Another significant gainer in the UK small-cap arena was Sportech, which increased by 29.7%. This was due to the combination of two things. First, the stock has recovered from a profit warning, which was largely down to betting margins rather than ‘ structural’ issues. Second, and more importantly, the appointment of a new CEO (Ian Penrose, ex-Arena) has given some investors hope that a combination of cost cutting and clear strategic direction will torn the company around. On 7x forward earnings, fairly simple measures should have a positive influence on the share price.

Sportingbet has benefited from three key drivers.

Of the terrestrial operators, Hilton Group gained 11%, though this was due to news that the Hotels division could be sold to Us operator Hilton Corp. Equally, Rant gained 45% due to hopes of a takeover. The betting businesses of both reported difficult markets, however. Of the pure – plays William Hill lost 13.3% of its value, while Paddy Power lost 23.8%. Both were due to lower earnings guidance because of weak sports betting results. Significantly, the online channels have proved the most resilient due to the product speread and ‘ring – fenced’ client money, which encourages recycling and, cross-selling. UKbetting also warned that profits would be toward the bottom of the range due to weak sports margins. The stock fell 9% during the period, largely because of this. Nevertheless, gaming, content and integration plans are performing well and should begin to demonstrate profitable growth from 2006.
      The software providers have ‘decoupled’ in terms of stock performance, with CryptoLogic gaining 17.2%, but BOSS losing 6% and Chartwell off 17%. The rise in CryptoLogic was largely due to the closing of short positions and buying on the back of lengthened contract terms for Betfair. However, we remain concerned that the fact that Betfair has bought its own poker platform demonstrates a clear intent to leave when in –house technology is ready. The other software providers have suffered from poor market sentiment, coming off from highly expensive earnings rations in illiquid markets.

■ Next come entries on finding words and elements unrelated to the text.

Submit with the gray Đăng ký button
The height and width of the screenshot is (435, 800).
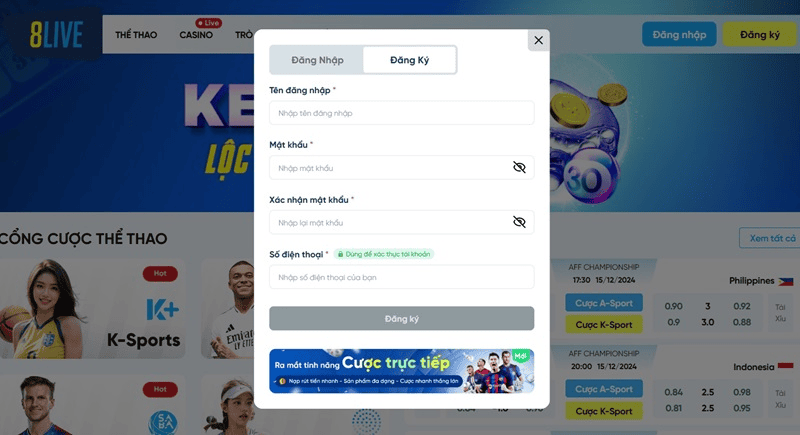(402, 318)

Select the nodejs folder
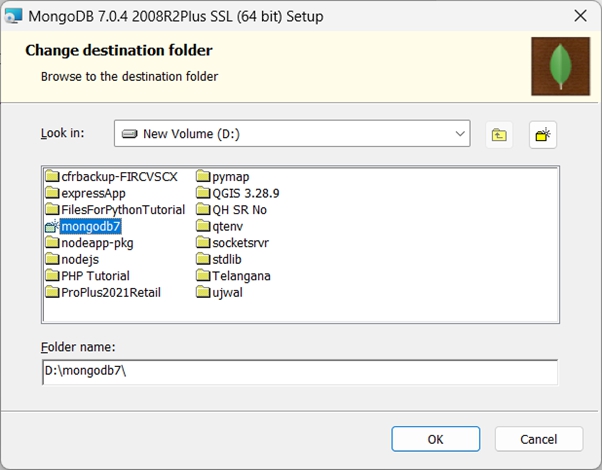coord(81,259)
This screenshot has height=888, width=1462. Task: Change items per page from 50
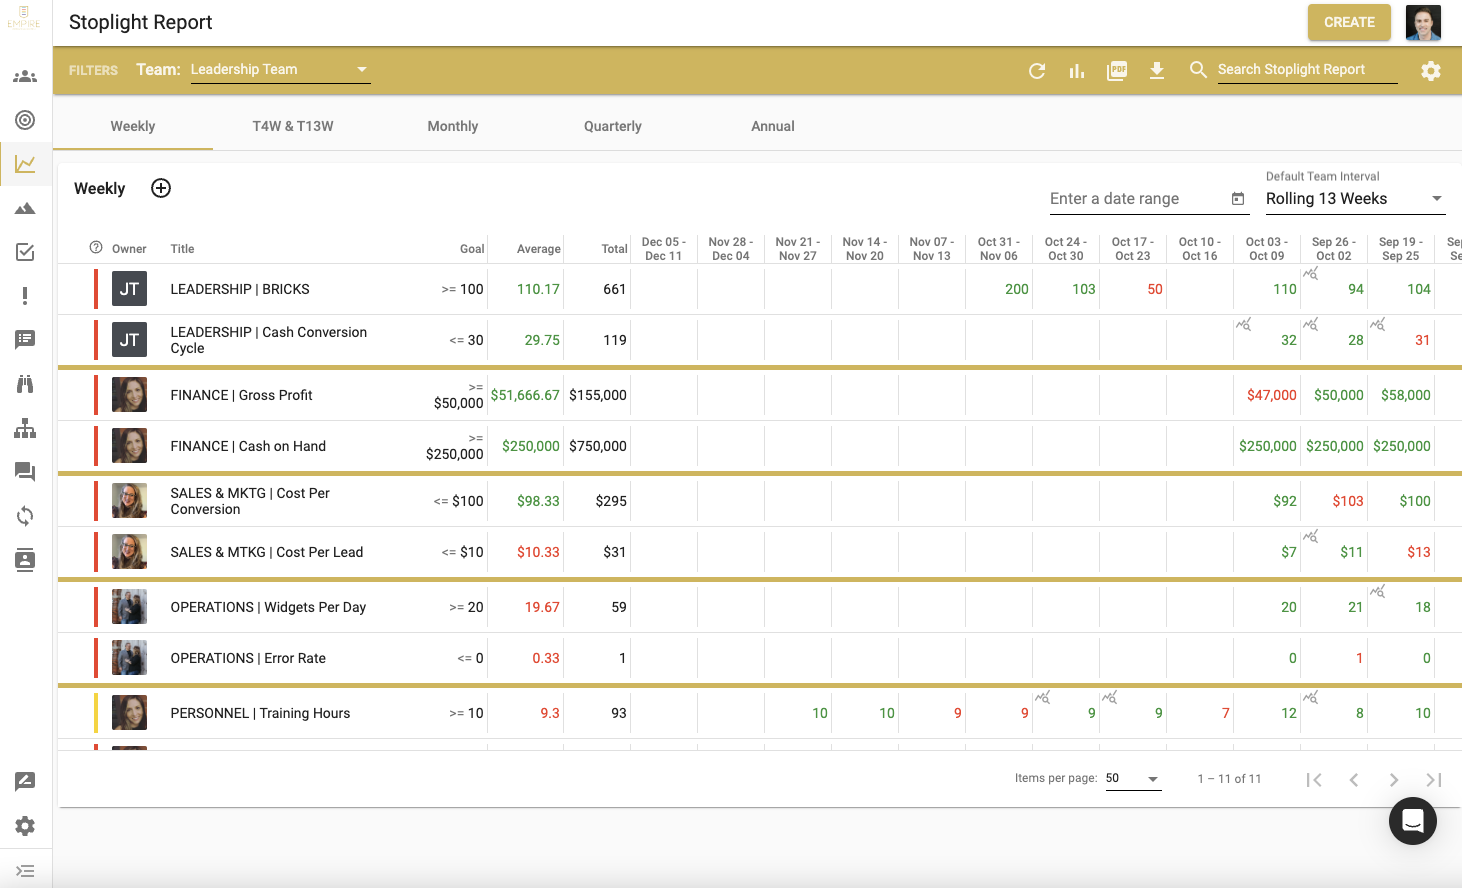[x=1133, y=778]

      Gaming VC fell 30% during the period, albeit staging a rally toward the end. The fall was because management realized that by cutting  marketing spend, profitability goes up, but then revenues start to decline. The rally was driven by news that a marketing campaign has started to generate customers again. We believe that Gaming VC has three issues of concern that it must demonstrate its capacity to deliver. First, that it is capable of generating solid and growing cash flows from its core German business. Second, that it shows sufficient flexibility to compete in a market place that is rapidly becoming competitive. Finally, that the ‘magazine model’ works in other jurisdictions.

Gaming Corp fell 13%, despite moving from an onerous BOSS contract and making headway in mobile. Profitability seems assured in 2006, but the company needs to deliver very strong growth to meet market expectations.
      World Gaming was suspended for much of the period while it raised funds for the acquisition sportsbetting.com. The site is World Gaming’s largest licensee (though the company also provides backend services to Sportingbet), which means that the company is becoming an ‘operator’. Given that the deal is being done on c.6x 2005E PBT, the deal marks an important value transformation at an attractive price.